Former Home Affairs secretary Mike Pezzullo has urged Australia not to send troops to Ukraine as part of a peacekeeping mission, citing the nation’s small force and “priorities” back home.
Prime Minister Anthony Albanese joined a “Coalition of the Willing” last weekend to discuss efforts to provide support for Ukraine, with leaders from the United Kingdom, Europe, Canada and New Zealand agreeing to work on delivering concrete actions to support the country.
The Prime Minister flagged he may send a “small contribution” to the peacekeeping mission, which has attracted scathing criticism from the Coalition.
Speaking to Sky News on Friday, Mr Pezzullo acknowledged an armistice and a “heavy war-fighting force” was needed to deter Russia from carrying out further territorial incursions.
However, the former Home Affairs secretary warned the large number of troops required meant Australia was not in an ideal position to contribute to the plan.
“That’s going to have to be a very large force, and a very large force principally provided by the Europeans, perhaps 30-100,000 troops to provide that thick barrier that would deter a further Russian incursion,” Mr Pezzullo said.
“If we had a larger defence force, two or three times the size of our current defence force, yes, we should probably consider sending troops.
“Our defence force is too small and we’ve got priorities here back home.”
Mr Pezzullo’s comments came after US President Donald Trump and Russian President Vladimir Putin came to a partial ceasefire agreement earlier this week, with the White House confirming the Russian leader agreed to an “immediate ceasefire on all energy and infrastructure.”
A day later the US President spoke with his Ukrainian counterpart over the phone, during which Volodymyr Zelensky also coming to an agreement on a partial ceasefire against energy.
Former foreign minister Alexander Downer said it was “encouraging” to see progress being made but expressed doubts about the pacing of a potential peace agreement.
Mr Downer told Sky News host Chris Kenny the situation was at risk of becoming a “deadlock” like South and North Korea following the war in the early 1950s.
He noted that despite a ceasefire being declared along the current line of demarcation, “not since the 1950s has any successful negotiation led to a peace treaty between North and South Korea”.
“And South Korea has not been able to reunify the country nor North Korea to unify the country, so it’s a deadlock but it’s a deadlock which is not killing anybody,” he said.
“I think this is the analogy to think of here in terms of Ukraine. You’ll end up with a deadlock. Negotiations might start over a peace treaty, some peace agreement, they could take a very long time.”
Regardless, Mr Downer said it was encouraging to “see gradual progress being made”.
“I mean, the ceasefire in terms of attacking energy and infrastructure is a start. Then there’s obviously further discussions that are taking place in the Middle East between the two sides or three sides,” he said.

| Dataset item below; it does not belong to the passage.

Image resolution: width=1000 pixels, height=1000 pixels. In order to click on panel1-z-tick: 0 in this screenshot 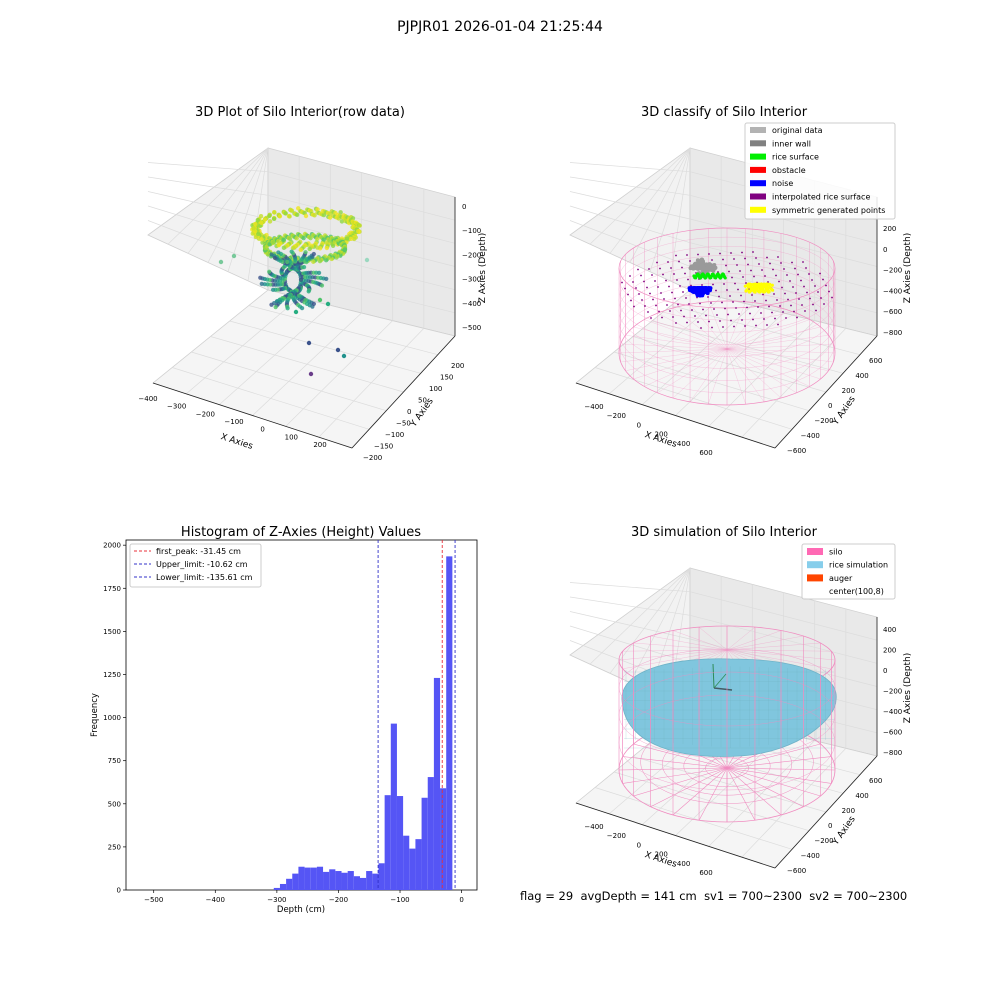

On Thursday, Volodymyr Zelensky told EU leaders “nothing has changed” for war-torn Ukraine after Russian forces hit its energy infrastructure again, just days after agreeing to immediate cessation of strikes on all energy and infrastructure.
The Ukrainian President informed world leaders in Brussels that Russia had launched an attack on the power grid the night prior to the summit.
“Yesterday evening, another Russian strike hit our energy infrastructure,” Mr Zelensky said.
“We in Ukraine face this every day and night, you know it, and despite Putin’s words about allegedly being ready to stop the attacks – nothing has changed.”
However the Russian drone strikes on energy infrastructure were initiated before Vladimir Putin had the chance to instruct Kremlin forces to stand down after his phone call with Trump, according to US Special Envoy Steve Witkoff.
“President Putin issued an order within 10 minutes of his call with the president directing Russian forces not to be attacking any Ukrainian energy infrastructure,” Mr Witkoff told Bloomberg News.
“Any attacks that happened last night would have happened before that order was given…I tend to believe that President Putin is operating in good faith.”